**Problem requirements:** Reproduce the full blog post on mobile apps for finding cheaper gas, word for word.

━━━ Document passage ━━━

Wednesday, January 26, 2011

Driving can't be frictionless, but can shopping for gas?

Pull into a parking lot, open the right [mobile] app and you may be able to save a dollar or two on your next fill-up. Over the course of a year, you might even save enough money for a decent meal out.

That's from an article by Bob Tedeschi in the New York Times on an emerging set of mobile apps that help you find cheaper gasoline. It won't be long until they're bundled with GPS maps and factory-options in cars.

These apps join RedLaser and host of related tools that bring low cost search from the online world to the rest of retailing. The result is not likely to be frictionless commerce, any more than it was for Internet merchants, but it certainly should reduce the importance of geography and customer ignorance as sources of competitive advantage.


  1. How much do you expect this and similar apps to affect the traditional real estate mantra "location, location, location?" It's obviously disruptive in the sales of commodities, but I'm curious as to whether location apps might encourage greater diversity in, say restaurants, by pushing people away from the beaten path towards the out of the way venues.

━━━ Dataset extract ━━━

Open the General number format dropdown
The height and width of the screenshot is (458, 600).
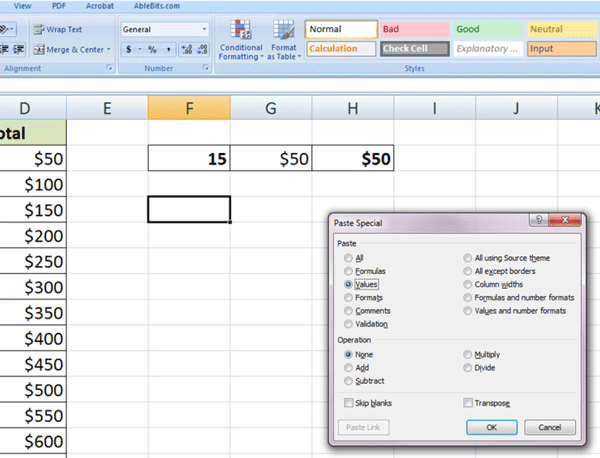204,30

━━━

**Worked answer:**
Wednesday, January 26, 2011

Driving can't be frictionless, but can shopping for gas?

Pull into a parking lot, open the right [mobile] app and you may be able to save a dollar or two on your next fill-up. Over the course of a year, you might even save enough money for a decent meal out.

That's from an article by Bob Tedeschi in the New York Times on an emerging set of mobile apps that help you find cheaper gasoline. It won't be long until they're bundled with GPS maps and factory-options in cars.

These apps join RedLaser and host of related tools that bring low cost search from the online world to the rest of retailing. The result is not likely to be frictionless commerce, any more than it was for Internet merchants, but it certainly should reduce the importance of geography and customer ignorance as sources of competitive advantage.


  1. How much do you expect this and similar apps to affect the traditional real estate mantra "location, location, location?" It's obviously disruptive in the sales of commodities, but I'm curious as to whether location apps might encourage greater diversity in, say restaurants, by pushing people away from the beaten path towards the out of the way venues.